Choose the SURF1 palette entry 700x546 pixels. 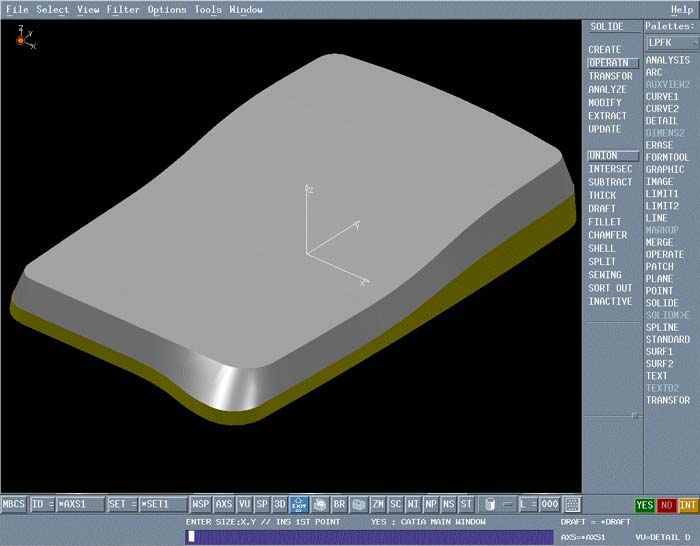[659, 352]
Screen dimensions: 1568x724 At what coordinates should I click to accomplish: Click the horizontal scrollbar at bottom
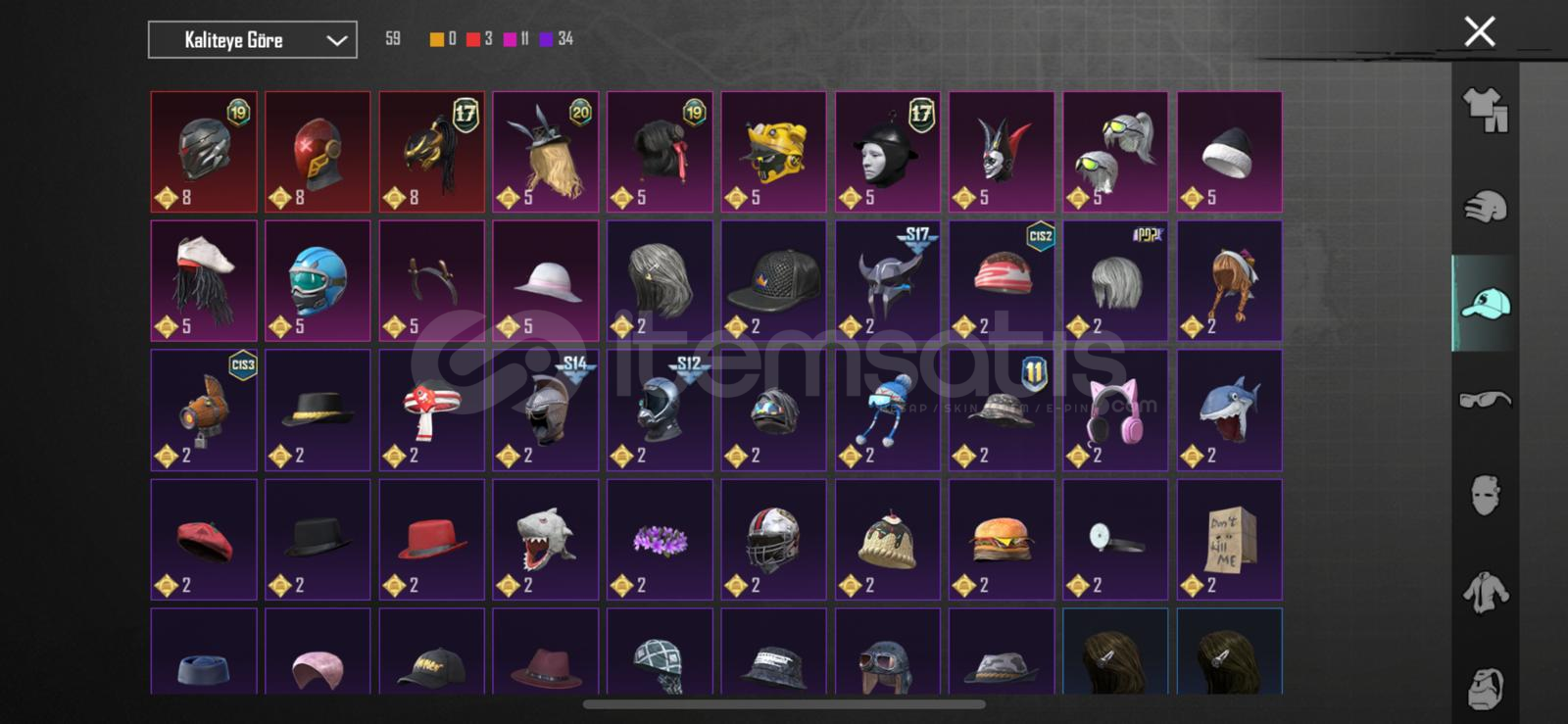coord(784,704)
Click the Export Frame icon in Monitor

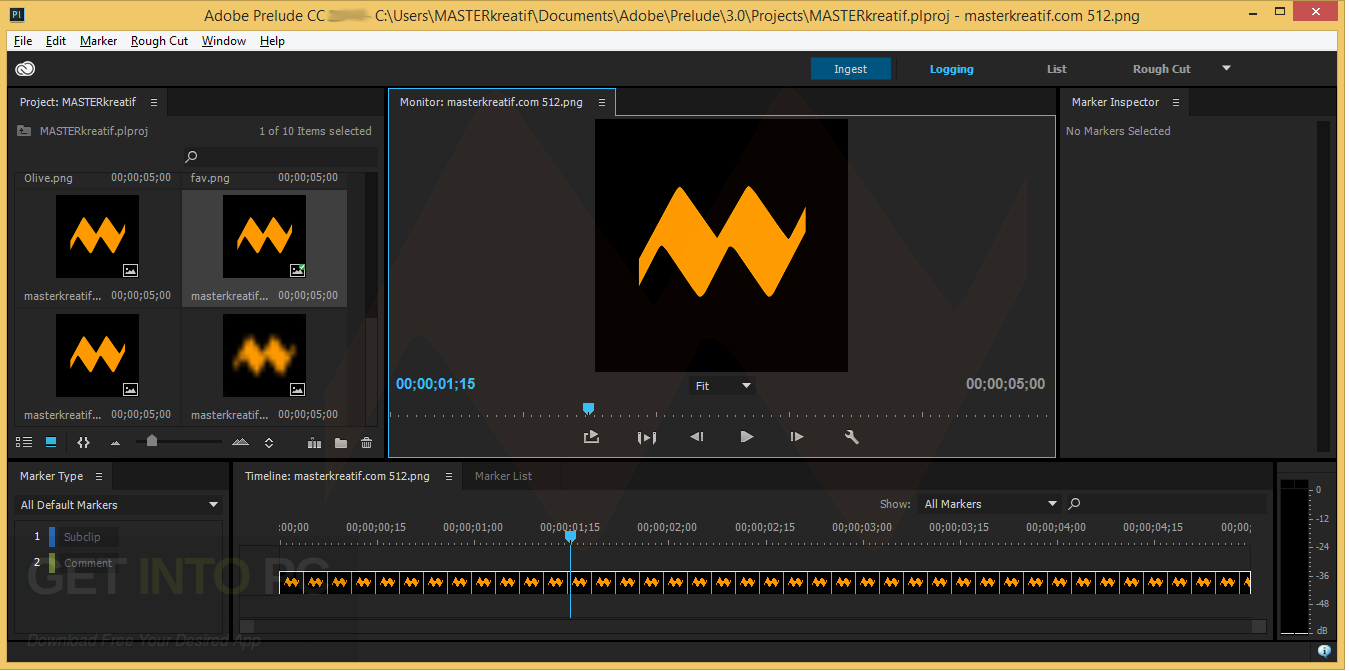click(591, 437)
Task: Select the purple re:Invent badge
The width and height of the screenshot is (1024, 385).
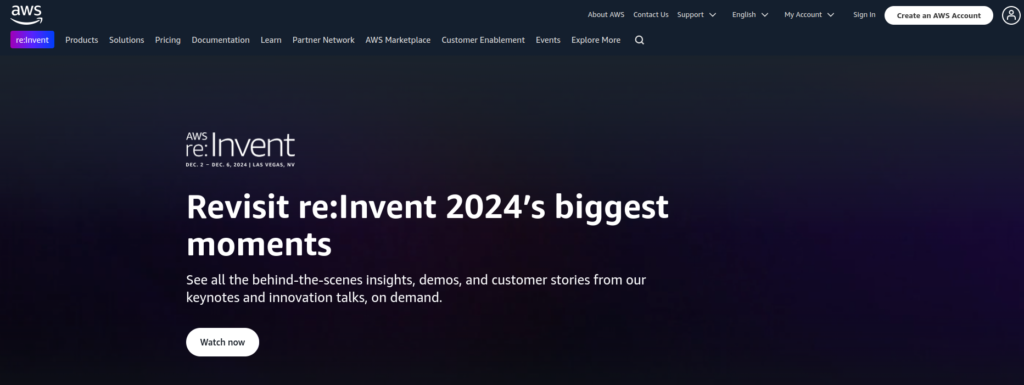Action: tap(33, 40)
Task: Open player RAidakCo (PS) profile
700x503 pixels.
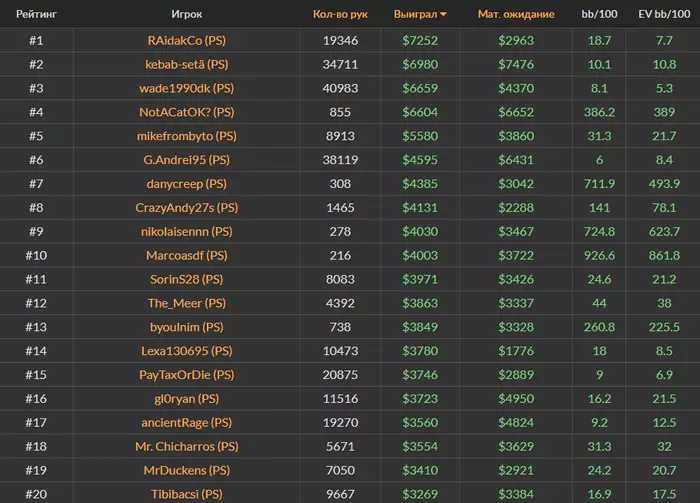Action: [x=186, y=41]
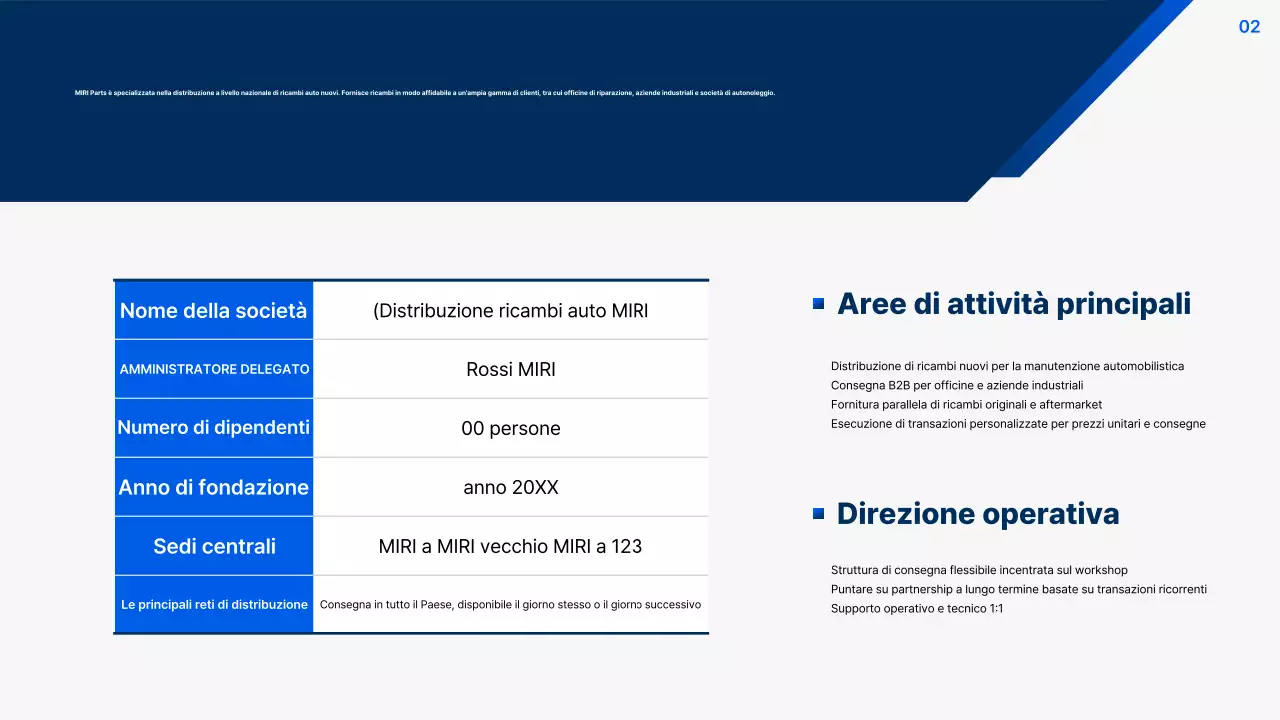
* * * *
_What you need to do:_
The lines to return run from the line containing "Task: Select the purple re:Invent badge" through the last line of the records. Give them exactly, omitting pictures.

_Exercise solution:_
Task: Select the purple re:Invent badge
The width and height of the screenshot is (1024, 385).
Action: tap(33, 40)
Task: Open player RAidakCo (PS) profile
700x503 pixels.
Action: [x=186, y=41]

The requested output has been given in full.